* Given problem:
Substitute "Excel" for "CSV" in the items from the start through the line with "Action: (339, 110)". Rewrite those lines with nothing else changed.

— start Input —

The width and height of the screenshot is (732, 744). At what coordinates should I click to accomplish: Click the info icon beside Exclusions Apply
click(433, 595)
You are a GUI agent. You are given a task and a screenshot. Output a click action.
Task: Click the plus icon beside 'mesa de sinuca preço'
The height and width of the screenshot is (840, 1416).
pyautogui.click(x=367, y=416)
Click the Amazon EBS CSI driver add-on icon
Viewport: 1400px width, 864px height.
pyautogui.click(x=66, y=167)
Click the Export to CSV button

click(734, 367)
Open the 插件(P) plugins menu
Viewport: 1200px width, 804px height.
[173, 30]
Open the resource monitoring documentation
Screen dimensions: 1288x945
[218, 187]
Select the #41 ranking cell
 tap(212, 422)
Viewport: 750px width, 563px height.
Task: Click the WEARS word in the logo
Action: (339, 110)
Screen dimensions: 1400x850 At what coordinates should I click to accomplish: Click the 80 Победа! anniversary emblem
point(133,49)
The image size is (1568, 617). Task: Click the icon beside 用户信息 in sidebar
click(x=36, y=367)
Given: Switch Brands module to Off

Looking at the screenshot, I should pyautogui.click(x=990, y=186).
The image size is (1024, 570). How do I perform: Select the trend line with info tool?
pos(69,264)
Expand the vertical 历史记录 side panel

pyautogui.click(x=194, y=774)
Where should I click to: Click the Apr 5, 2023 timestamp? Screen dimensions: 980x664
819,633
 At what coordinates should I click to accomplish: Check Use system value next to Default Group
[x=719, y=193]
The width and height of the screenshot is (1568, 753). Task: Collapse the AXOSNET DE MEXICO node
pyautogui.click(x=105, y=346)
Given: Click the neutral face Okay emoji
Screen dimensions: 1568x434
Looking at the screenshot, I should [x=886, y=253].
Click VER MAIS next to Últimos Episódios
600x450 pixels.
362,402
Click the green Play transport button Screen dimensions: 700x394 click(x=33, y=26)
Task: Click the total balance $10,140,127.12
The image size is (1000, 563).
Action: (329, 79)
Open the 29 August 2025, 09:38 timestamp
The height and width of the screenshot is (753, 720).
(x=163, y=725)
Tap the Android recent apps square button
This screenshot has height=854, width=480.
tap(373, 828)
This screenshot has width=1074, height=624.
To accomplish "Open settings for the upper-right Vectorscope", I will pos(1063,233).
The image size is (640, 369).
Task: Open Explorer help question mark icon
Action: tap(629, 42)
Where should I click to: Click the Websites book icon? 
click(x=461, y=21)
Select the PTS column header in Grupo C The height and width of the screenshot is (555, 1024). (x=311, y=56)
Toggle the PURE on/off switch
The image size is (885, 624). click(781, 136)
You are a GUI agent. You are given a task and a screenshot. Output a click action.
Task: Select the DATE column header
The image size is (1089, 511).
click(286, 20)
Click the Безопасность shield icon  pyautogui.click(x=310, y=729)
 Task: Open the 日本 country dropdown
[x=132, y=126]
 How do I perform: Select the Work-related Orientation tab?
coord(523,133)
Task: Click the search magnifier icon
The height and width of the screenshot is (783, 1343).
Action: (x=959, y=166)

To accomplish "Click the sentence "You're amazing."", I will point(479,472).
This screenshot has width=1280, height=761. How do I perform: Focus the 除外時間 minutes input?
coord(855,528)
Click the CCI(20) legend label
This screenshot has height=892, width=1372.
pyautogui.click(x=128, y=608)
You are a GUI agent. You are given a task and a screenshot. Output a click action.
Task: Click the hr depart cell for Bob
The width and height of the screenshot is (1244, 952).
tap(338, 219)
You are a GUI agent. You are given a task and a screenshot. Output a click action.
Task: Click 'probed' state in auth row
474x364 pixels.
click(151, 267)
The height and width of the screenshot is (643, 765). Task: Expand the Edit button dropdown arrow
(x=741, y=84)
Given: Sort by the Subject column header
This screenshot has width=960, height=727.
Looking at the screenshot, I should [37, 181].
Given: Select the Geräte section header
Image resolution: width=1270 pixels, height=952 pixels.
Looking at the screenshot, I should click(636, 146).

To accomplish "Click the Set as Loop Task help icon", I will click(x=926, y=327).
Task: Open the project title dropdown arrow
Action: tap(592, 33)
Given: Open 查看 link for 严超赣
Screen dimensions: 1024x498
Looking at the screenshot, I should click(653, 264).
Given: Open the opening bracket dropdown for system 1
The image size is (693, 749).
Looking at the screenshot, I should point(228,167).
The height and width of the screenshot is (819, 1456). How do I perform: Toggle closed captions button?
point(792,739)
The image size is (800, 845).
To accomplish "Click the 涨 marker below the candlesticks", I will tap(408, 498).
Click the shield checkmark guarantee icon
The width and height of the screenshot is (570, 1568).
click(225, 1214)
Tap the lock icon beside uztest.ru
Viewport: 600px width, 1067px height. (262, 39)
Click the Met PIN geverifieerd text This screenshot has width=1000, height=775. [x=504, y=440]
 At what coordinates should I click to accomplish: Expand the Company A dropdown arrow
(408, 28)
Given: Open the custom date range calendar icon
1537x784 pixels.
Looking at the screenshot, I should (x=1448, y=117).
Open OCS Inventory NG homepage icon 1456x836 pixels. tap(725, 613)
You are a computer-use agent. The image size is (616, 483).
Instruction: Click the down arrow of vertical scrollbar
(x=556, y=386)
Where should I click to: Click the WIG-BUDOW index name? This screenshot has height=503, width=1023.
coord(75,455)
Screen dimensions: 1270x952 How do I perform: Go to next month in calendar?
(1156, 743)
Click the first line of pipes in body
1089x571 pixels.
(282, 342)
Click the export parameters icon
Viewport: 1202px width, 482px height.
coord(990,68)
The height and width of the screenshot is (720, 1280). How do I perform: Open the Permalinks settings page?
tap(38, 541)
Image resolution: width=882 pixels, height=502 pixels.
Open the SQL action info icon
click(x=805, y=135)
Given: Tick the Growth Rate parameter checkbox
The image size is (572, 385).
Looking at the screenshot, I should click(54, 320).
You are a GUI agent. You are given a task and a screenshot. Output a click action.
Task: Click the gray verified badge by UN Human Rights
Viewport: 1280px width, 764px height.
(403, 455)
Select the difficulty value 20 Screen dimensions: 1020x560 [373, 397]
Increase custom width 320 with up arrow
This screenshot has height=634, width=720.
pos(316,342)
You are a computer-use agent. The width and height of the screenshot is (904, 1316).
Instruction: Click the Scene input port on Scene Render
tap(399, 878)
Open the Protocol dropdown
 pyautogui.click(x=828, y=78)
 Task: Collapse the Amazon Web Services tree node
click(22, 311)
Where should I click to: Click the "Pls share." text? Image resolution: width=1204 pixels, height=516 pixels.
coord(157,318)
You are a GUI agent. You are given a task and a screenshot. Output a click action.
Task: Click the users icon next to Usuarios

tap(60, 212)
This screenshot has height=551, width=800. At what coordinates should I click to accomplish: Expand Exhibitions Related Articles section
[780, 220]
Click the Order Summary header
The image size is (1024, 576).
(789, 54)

— end Input —

* Task response:
The width and height of the screenshot is (732, 744). At what coordinates should I click to accomplish: Click the info icon beside Exclusions Apply
click(433, 595)
You are a GUI agent. You are given a task and a screenshot. Output a click action.
Task: Click the plus icon beside 'mesa de sinuca preço'
The height and width of the screenshot is (840, 1416).
pyautogui.click(x=367, y=416)
Click the Amazon EBS CSI driver add-on icon
Viewport: 1400px width, 864px height.
pyautogui.click(x=66, y=167)
Click the Export to Excel button

click(734, 367)
Open the 插件(P) plugins menu
Viewport: 1200px width, 804px height.
[173, 30]
Open the resource monitoring documentation
Screen dimensions: 1288x945
[218, 187]
Select the #41 ranking cell
 tap(212, 422)
Viewport: 750px width, 563px height.
Task: Click the WEARS word in the logo
Action: (339, 110)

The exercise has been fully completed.